- **WORK ORDER**
Copy each line of the entries below that contains the string "Given".

Dataset entries

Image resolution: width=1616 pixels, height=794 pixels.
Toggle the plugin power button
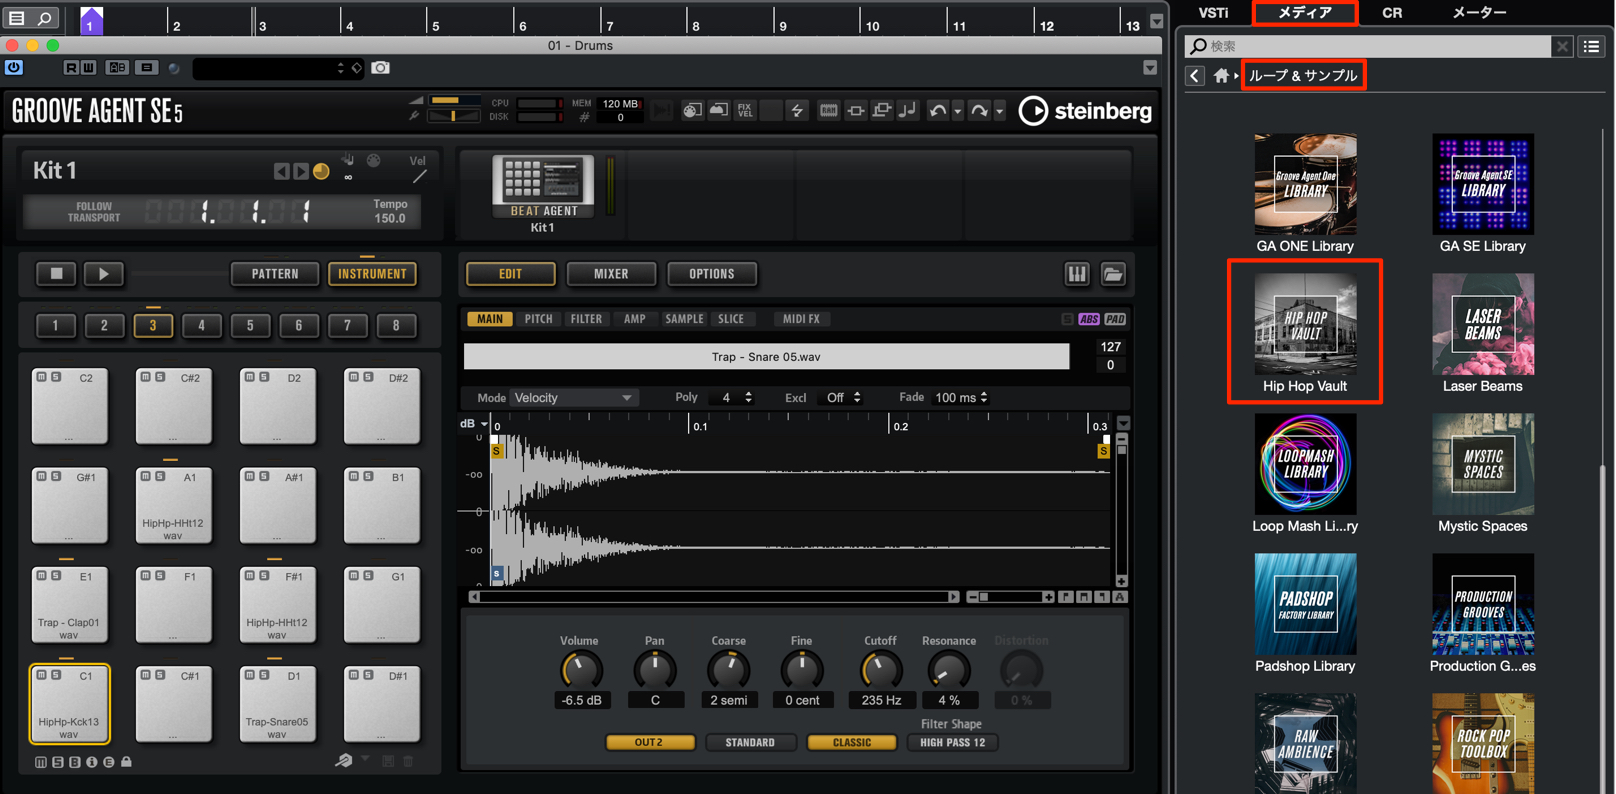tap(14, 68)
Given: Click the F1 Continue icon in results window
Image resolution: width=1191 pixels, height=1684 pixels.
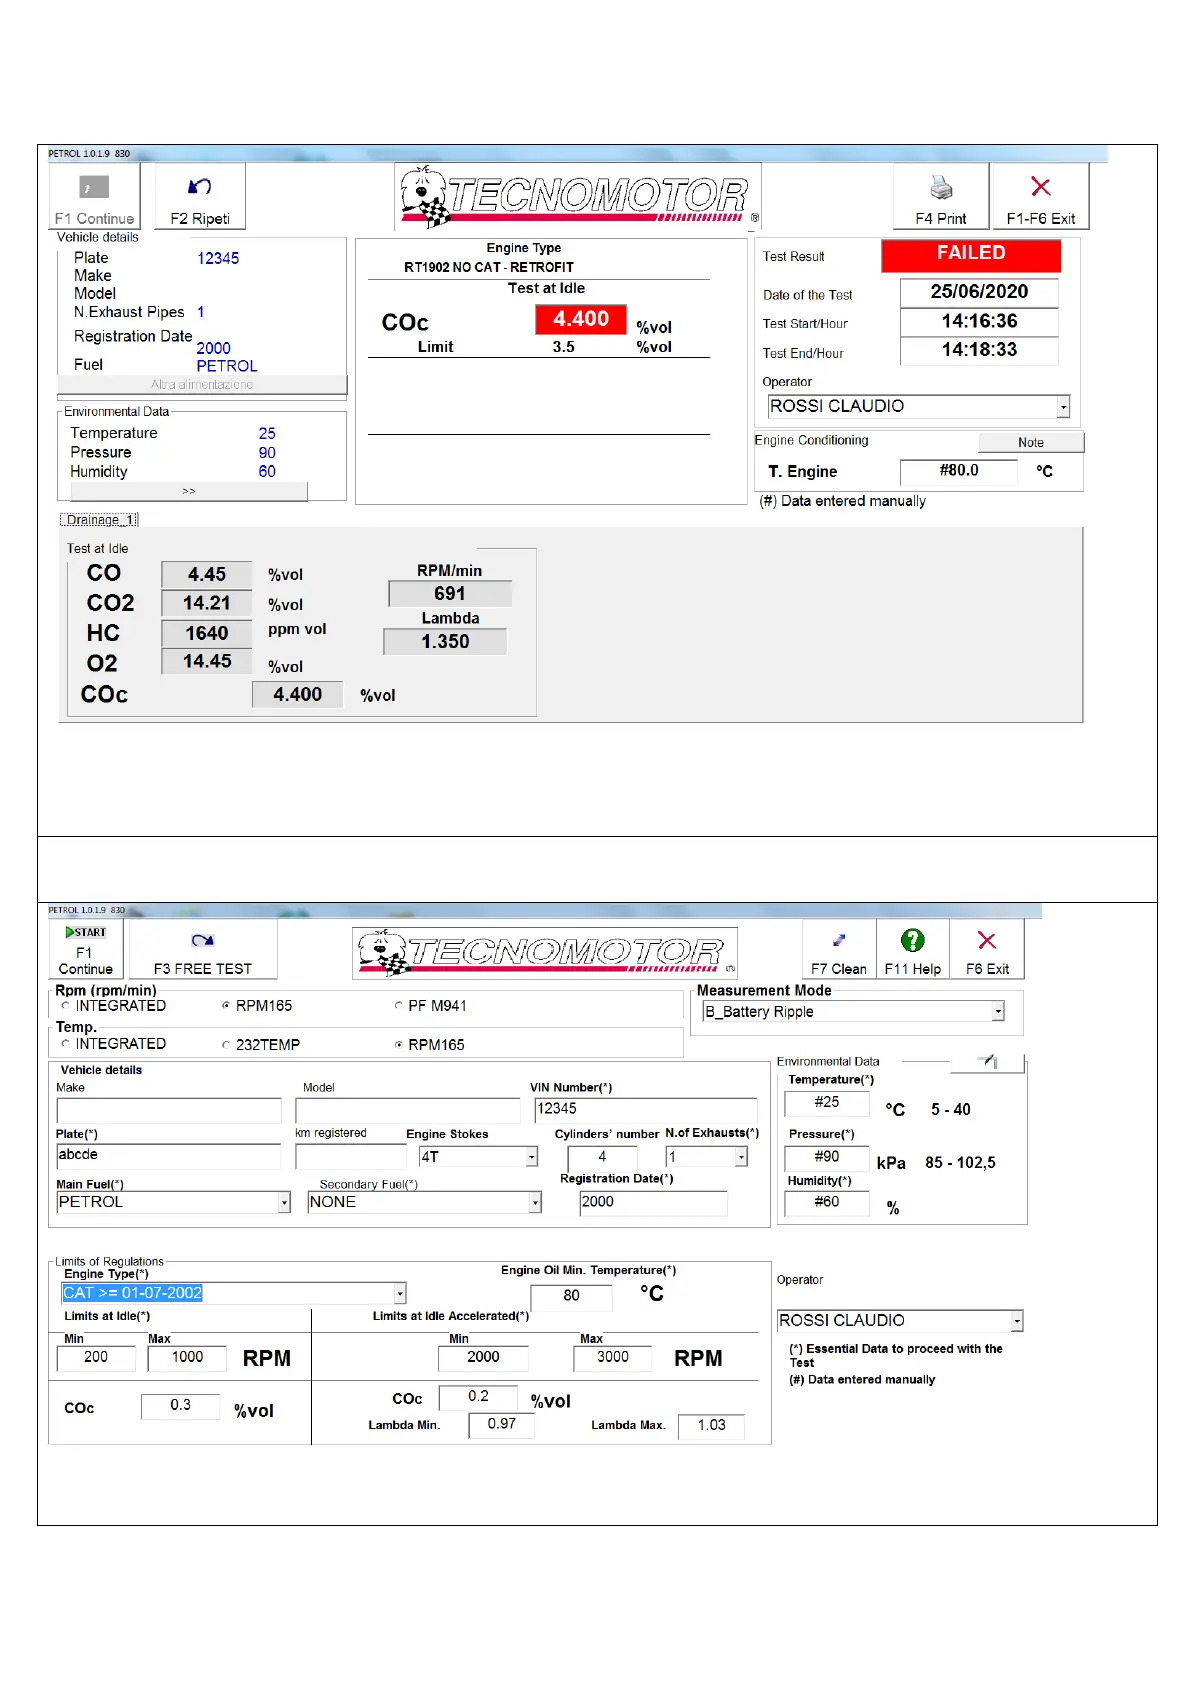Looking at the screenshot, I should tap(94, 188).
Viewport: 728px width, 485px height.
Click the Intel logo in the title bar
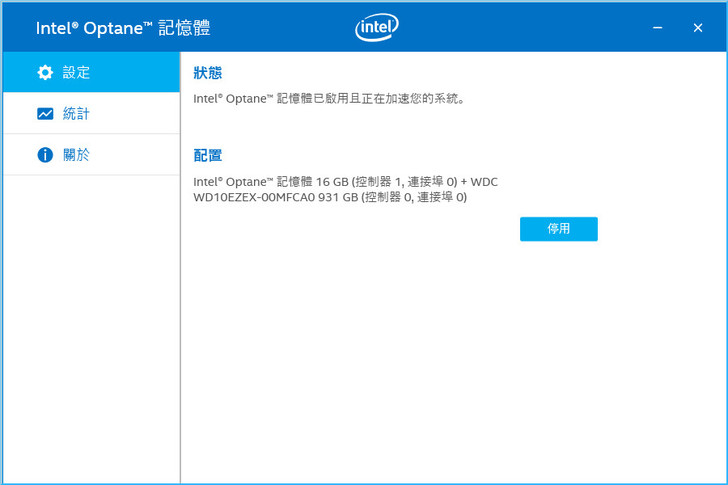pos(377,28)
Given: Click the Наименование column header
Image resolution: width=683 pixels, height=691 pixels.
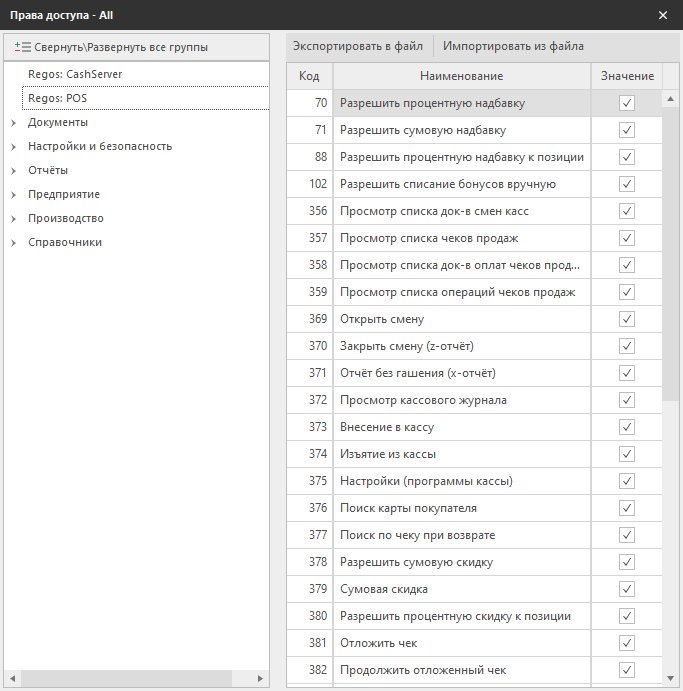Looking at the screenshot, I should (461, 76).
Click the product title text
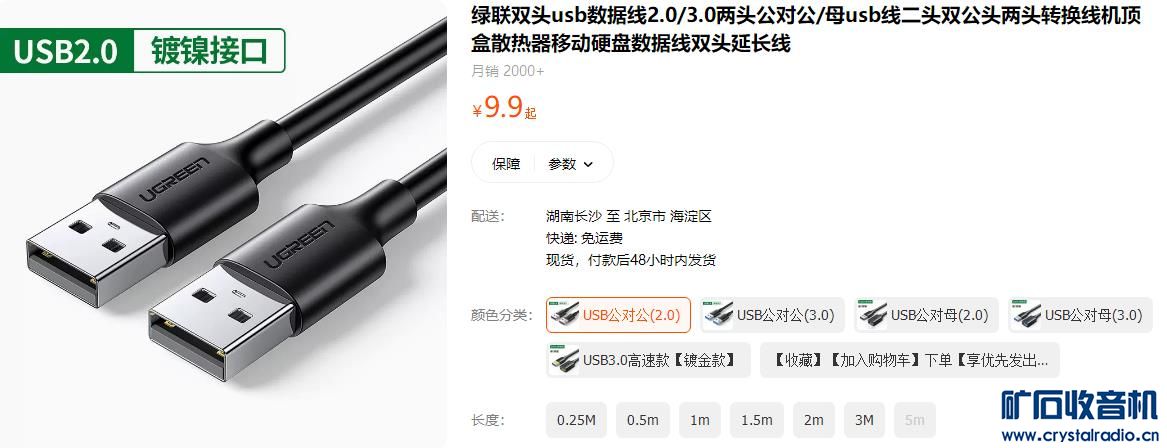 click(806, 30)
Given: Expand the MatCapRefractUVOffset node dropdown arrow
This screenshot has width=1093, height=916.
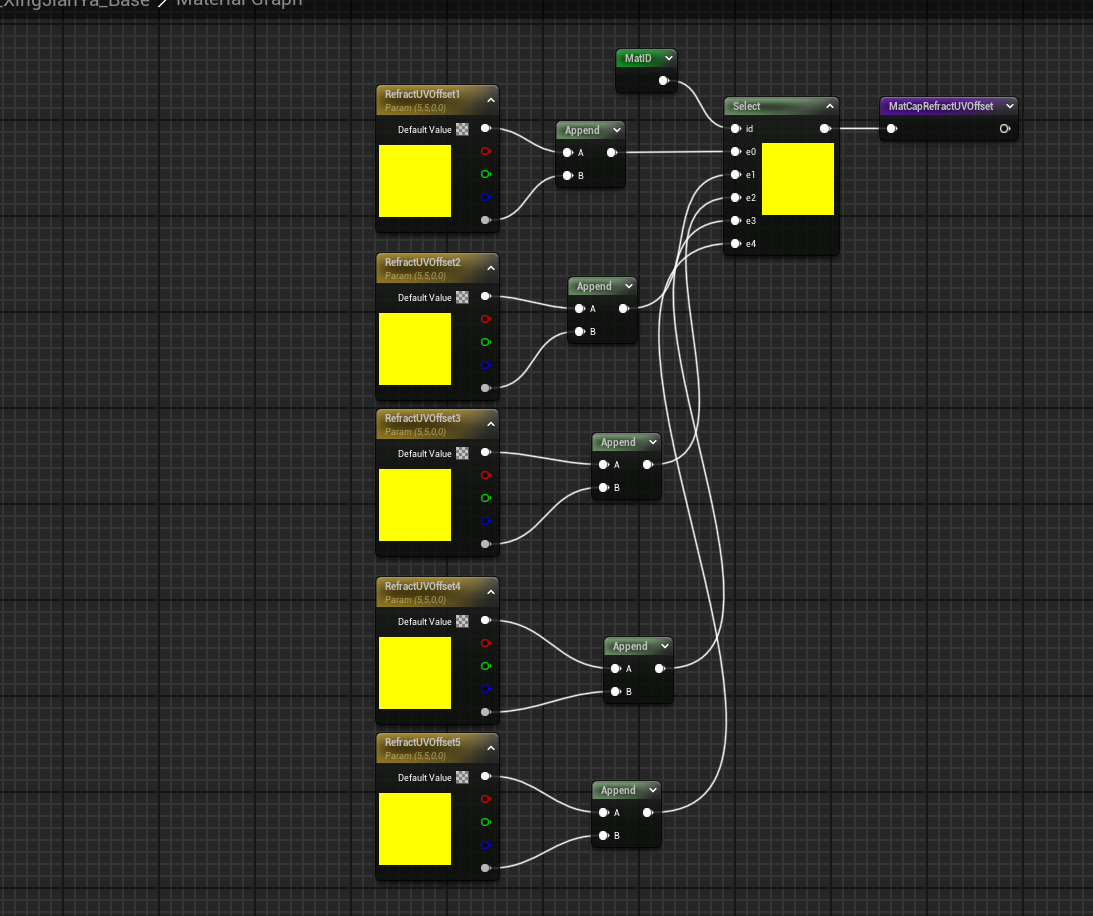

- **RESPONSE**
Given: Click the F1 Continue icon in results window
Given: Click the Наименование column header
Given: Expand the MatCapRefractUVOffset node dropdown arrow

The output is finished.